== Given records ==
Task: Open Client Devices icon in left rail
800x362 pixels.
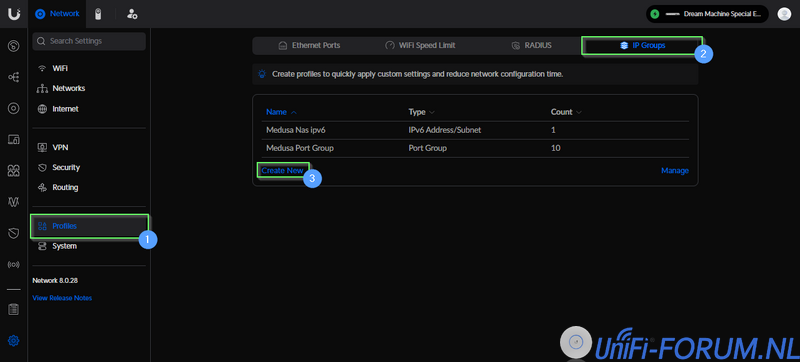Action: coord(14,140)
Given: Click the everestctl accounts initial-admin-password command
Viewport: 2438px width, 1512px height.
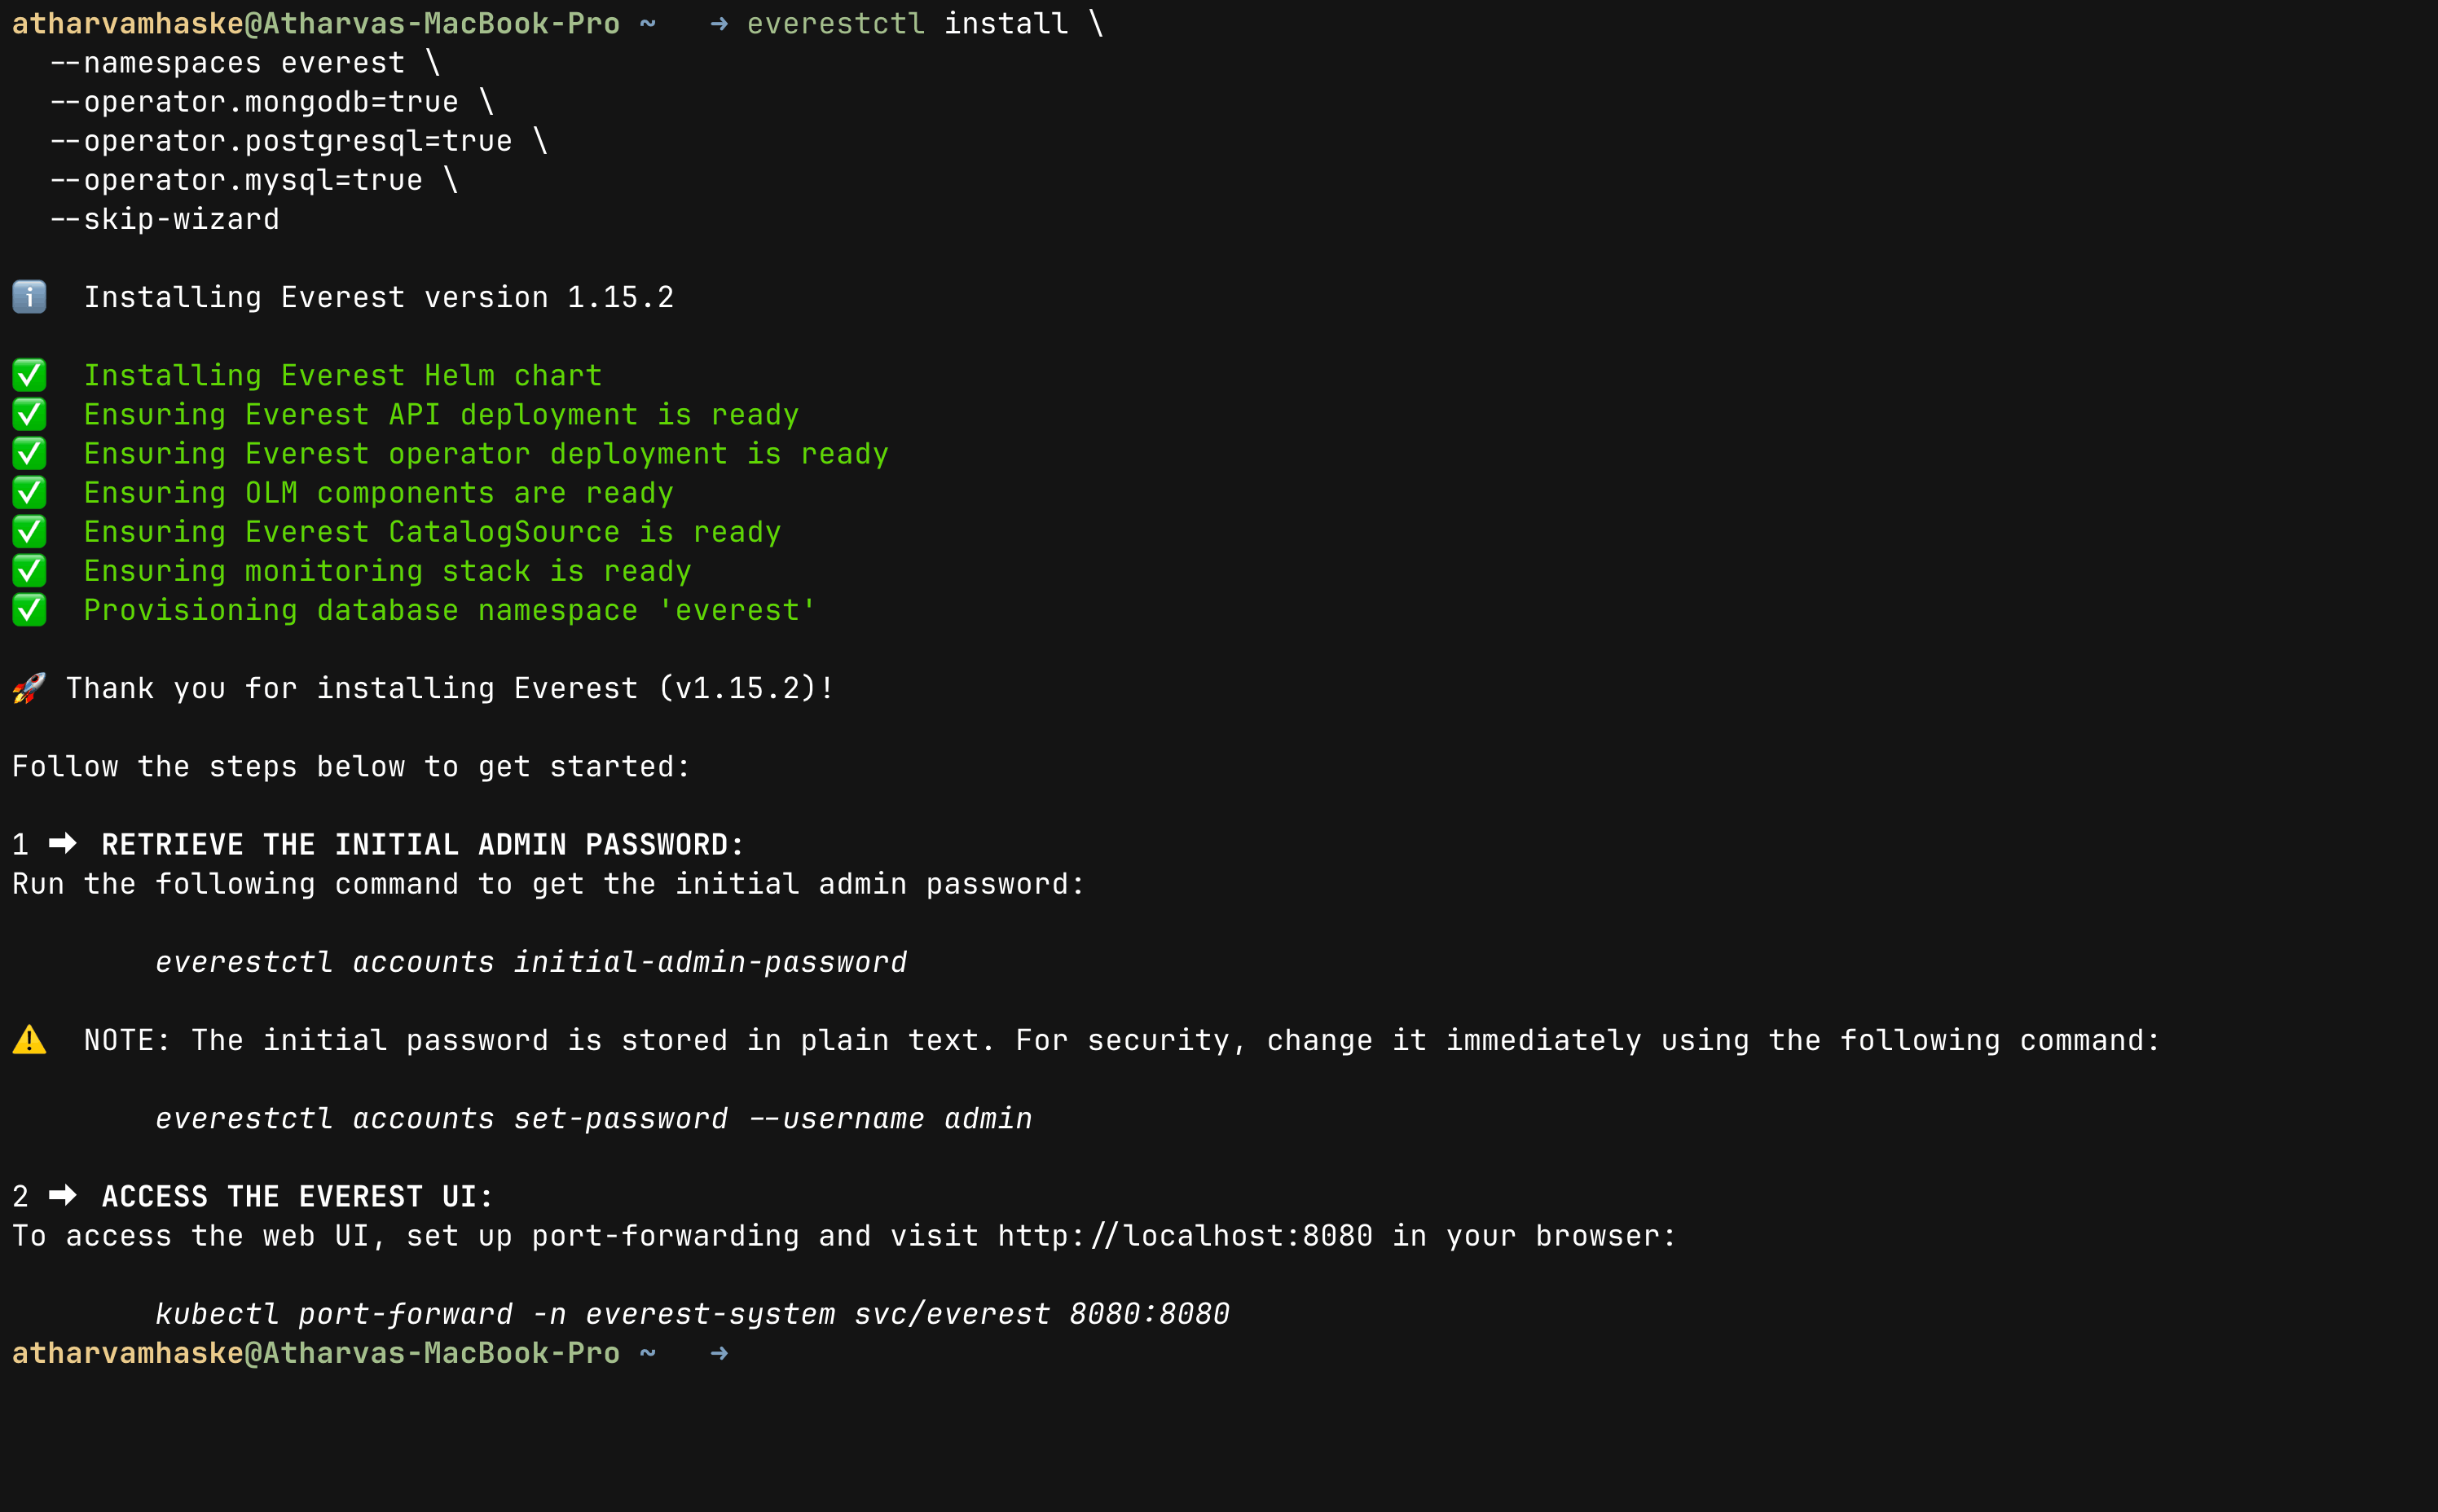Looking at the screenshot, I should [531, 962].
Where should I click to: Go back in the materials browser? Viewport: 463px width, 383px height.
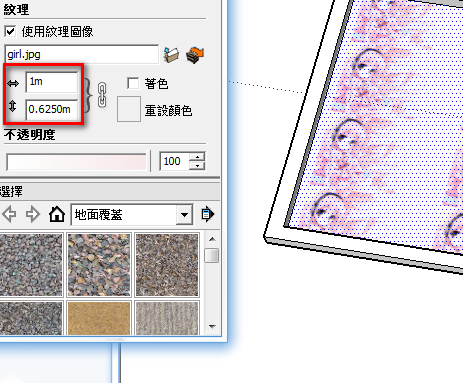coord(9,214)
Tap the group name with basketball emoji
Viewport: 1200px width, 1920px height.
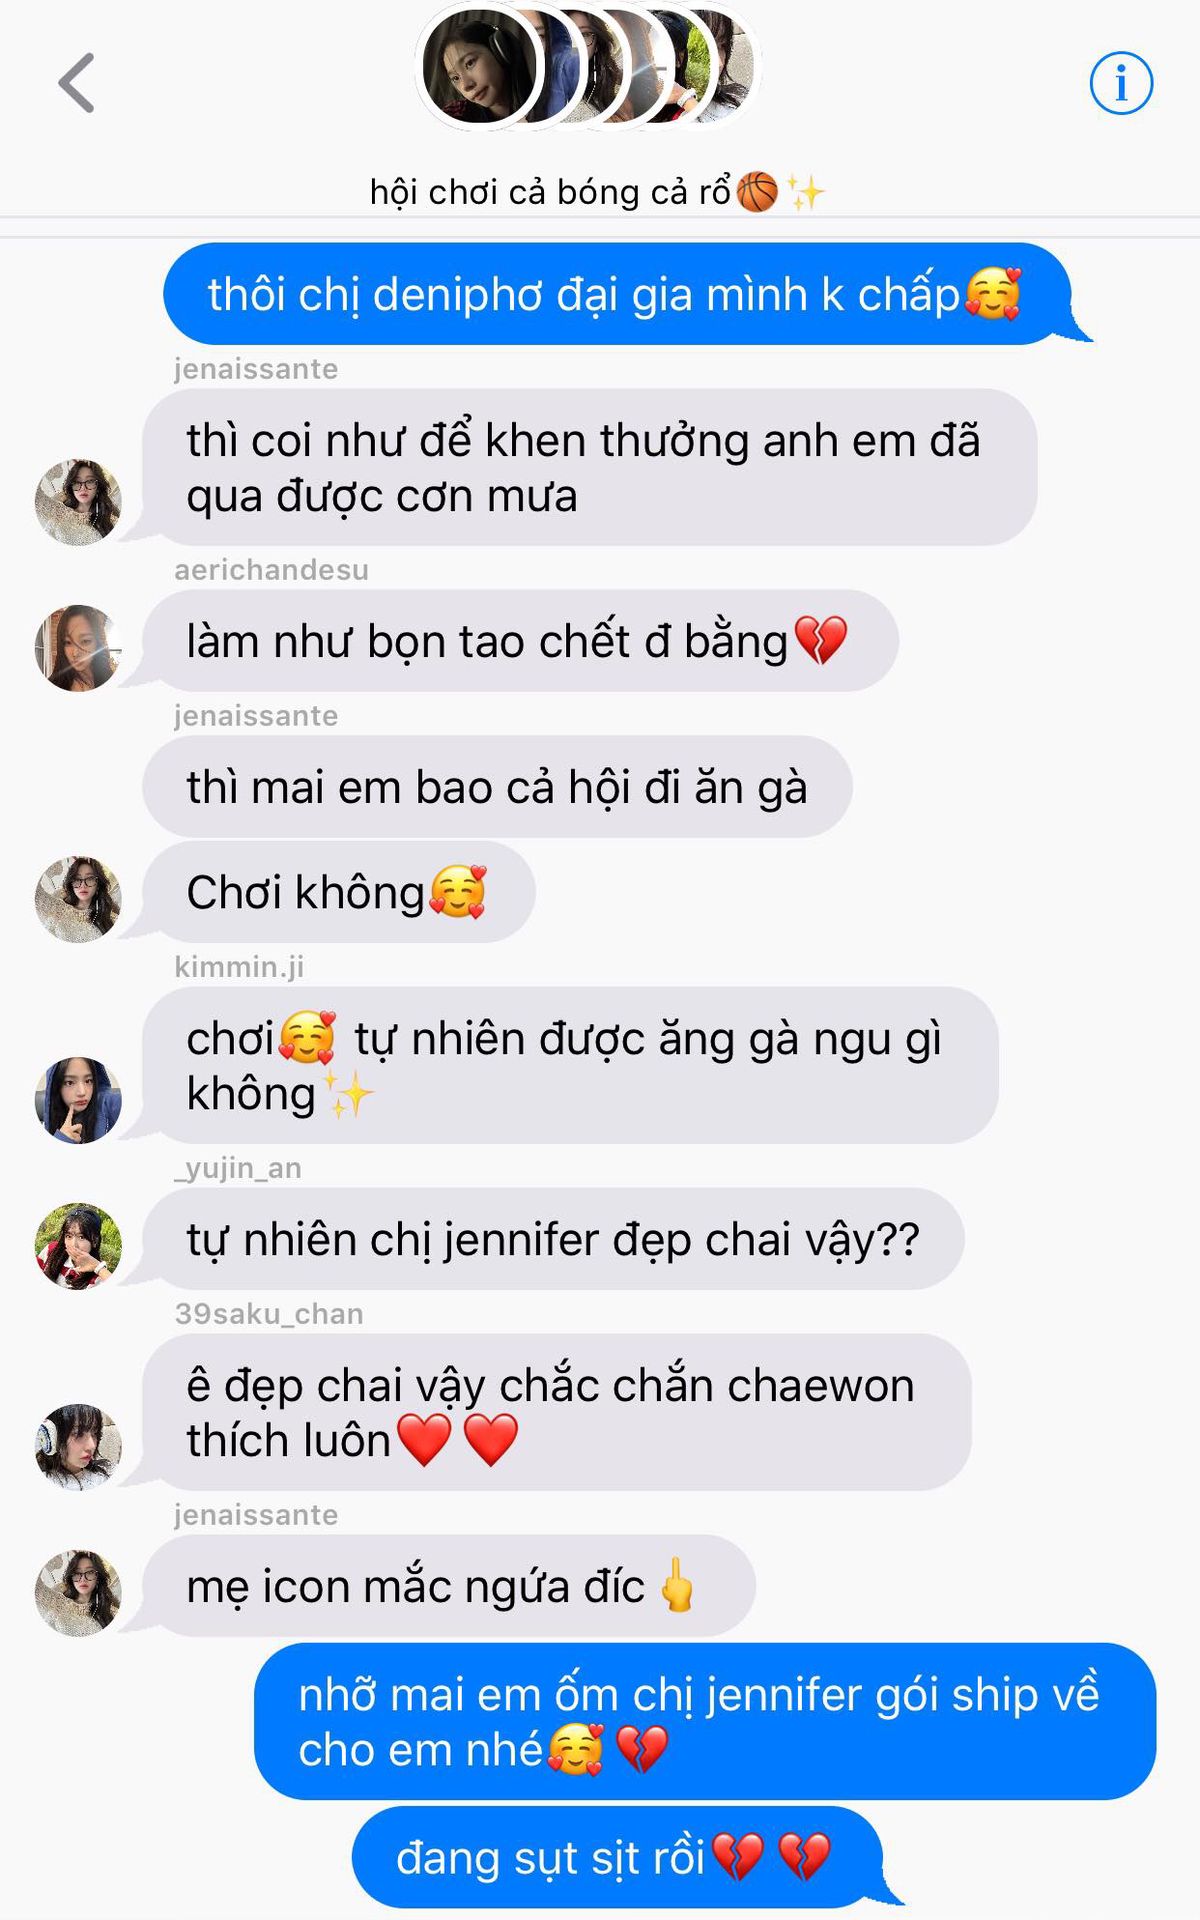click(598, 191)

== Exercise requirements ==
Pictures stay out; copy every entry above exactly.

== Answer box ==
Task: Open Client Devices icon in left rail
800x362 pixels.
Action: coord(14,140)
Given: Click the everestctl accounts initial-admin-password command
Viewport: 2438px width, 1512px height.
Looking at the screenshot, I should [531, 962].
Where should I click to: Go back in the materials browser? Viewport: 463px width, 383px height.
coord(9,214)
Tap the group name with basketball emoji
Viewport: 1200px width, 1920px height.
click(598, 191)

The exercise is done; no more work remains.